Colagrande S, Tonarelli A, Bartolozzi A, Giannardi G
Dipartimento di Fisiopatologia Clinica, Università degli Studi di Firenze.
Radiol Med. 1995 Apr;89(4):447-52.
Computed tomography (CT) and magnetic resonance (MR) findings in a series of 27 patients treated surgically for rectal cancer (13 rectal amputations, 8 sphincter-saving resections and 6 with the Hartmann technique) and affected with local recurrence at the time of examination (1989-1993), were retrospectively reviewed. Every detected lesion was studied relative to morphologic features (shape, outline, surrounding tissue involvement, symmetric growth toward the mid-longitudinal plane), patterns of both CT contrast enhancement and MR signal intensity with different acquisition techniques.

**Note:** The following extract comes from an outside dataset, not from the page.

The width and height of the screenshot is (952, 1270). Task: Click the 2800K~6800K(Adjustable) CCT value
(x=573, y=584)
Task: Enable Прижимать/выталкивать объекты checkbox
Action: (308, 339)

The most typical patterns of disease recurrence were: a roundish or nodular shape (the whole group of rectal amputations), irregular outline (25 of 27 cases), infiltrative growth (23 of 27), asymmetry (25 of 27), CT enhancement > 20 HU (24 of 27), medium-high MR signal intensity on T2-weighted images (26 of 27 cases). We report on 5 cases with no positive correlation between CT enhancement and MR signal on T2-weighted images, trying to correlate this disagreement with specific histopathologic patterns.